The Belleville, Cobourg, and Port Hope CNoR stations were all built to one of the standard style types devised by railway architect Ralph Benjamin Pratt, whose railway designs were scattered all across Canada. He worked for the CPR and then the CNoR, and he became particularly well known for his creative use of standard design plans for railway stations. According to the Winnipeg Architecture Foundation, “Pratt had a profound effect on the architecture of standard plan stations.” His rooflines, in particular, “became an instantly recognizable corporate trademark.” Both the CPR and the CNoR continued to use the standard plans he created even after he formed his own firm in 1906.

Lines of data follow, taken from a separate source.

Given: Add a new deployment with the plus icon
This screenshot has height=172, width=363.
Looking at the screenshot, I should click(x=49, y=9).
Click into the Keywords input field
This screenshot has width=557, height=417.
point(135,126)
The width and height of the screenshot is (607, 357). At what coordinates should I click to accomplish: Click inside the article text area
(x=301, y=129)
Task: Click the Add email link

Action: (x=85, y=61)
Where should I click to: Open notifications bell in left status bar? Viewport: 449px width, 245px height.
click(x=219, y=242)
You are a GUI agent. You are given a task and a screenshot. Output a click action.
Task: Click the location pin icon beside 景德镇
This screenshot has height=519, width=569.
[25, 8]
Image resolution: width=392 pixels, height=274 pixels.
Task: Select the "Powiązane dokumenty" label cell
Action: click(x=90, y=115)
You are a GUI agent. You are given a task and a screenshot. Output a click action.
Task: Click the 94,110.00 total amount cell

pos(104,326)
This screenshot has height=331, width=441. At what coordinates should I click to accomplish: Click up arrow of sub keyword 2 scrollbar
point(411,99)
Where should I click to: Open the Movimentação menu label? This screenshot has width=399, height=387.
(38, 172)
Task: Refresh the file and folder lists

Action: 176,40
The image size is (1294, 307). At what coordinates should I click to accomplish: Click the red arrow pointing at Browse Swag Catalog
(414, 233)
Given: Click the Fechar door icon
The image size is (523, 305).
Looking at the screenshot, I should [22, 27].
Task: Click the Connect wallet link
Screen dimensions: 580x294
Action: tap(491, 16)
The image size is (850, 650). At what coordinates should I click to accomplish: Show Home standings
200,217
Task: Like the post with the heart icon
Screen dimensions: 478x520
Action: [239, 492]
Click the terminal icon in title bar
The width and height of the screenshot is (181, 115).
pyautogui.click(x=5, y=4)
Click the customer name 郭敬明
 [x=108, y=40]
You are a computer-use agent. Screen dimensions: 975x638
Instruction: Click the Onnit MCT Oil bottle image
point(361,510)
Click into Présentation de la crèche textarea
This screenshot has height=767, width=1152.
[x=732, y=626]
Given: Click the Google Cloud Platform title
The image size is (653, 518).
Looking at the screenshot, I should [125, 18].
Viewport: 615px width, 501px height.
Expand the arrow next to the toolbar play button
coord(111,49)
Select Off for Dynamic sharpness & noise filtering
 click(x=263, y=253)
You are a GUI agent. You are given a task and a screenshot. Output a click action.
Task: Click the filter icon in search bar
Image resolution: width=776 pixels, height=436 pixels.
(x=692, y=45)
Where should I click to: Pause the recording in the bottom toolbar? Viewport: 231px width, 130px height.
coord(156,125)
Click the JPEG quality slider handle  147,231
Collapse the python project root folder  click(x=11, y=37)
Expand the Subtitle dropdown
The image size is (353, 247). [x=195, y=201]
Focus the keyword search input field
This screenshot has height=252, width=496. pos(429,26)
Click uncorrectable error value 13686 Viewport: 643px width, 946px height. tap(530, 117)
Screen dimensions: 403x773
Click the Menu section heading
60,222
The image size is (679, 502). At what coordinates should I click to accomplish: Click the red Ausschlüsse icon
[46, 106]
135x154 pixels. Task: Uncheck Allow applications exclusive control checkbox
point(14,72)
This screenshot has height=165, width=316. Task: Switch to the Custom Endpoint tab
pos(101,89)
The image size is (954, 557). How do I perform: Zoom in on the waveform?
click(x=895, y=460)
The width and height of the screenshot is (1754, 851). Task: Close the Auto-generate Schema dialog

The three standard plan CNoR stations in this area were representative examples of the Chateauesque style of railway design prevalent at that time. They were all two-storey buildings with gables in the roofline, stone quoins and lintels, and a complex hip roof design which simulated a Chateauesque turret. They were also all related to the earlier CNoR stations built in St. Boniface, Manitoba and Fort Francis, Ontario, except that these older stations displayed an actual turret instead of the complex hip roof.

The CNoR Cobourg Station.

Yet, of these similarly designed CNoR stations, only the red brick Port Hope station at 138 Hope Street survives to remind us of this Canadian railway story that is mostly forgotten today.

CNoR Station, 138 Hope Street North, Port Hope.

The old CNoR station in Port Hope is certainly deserving of heritage recognition. After the station was abandoned, the building remained in its current location and was converted to other uses, eventually becoming a Ministry of Transportation office. Additions were built, and the original windows were replaced. Nevertheless, the east end of the station still retains its Chateauesque hip roof, brick cladding, and its stone quoins and lintels, all of which contribute to its design value. Moreover, the windows could be replaced more sympathetically.

The CNoR St.Boniface, Manitoba Station.

In addition, the station reflects the work and ideas of architect Ralph Benjamin Pratt and could be considered a landmark, as the standard station’s Chateauesque style with the unique hip roof makes it an easily recognizable structure in the Town.

The station also has historical associations with the railway building boom during the Laurier Era which, according to Bruce Bowden, brought together Canada’s vast territories and “resulted in the building of three continental railways with two northern routes, one heading down to Vancouver via the Thompson River Gorge and one directly across BC to Prince Rupert, as well as the creation of the Canadian National Railway, a Crown Corporation, in 1921.” The station, along with the remains of the trestle bridge’s concrete abutments, also speaks to the complex engineering story of railway building at that time.

The former CNoR station at 138 Hope Street North is an important heritage resource in Port Hope. Let’s recognize its heritage significance after the provincially owned site is sold and imagine a new future for this unique property.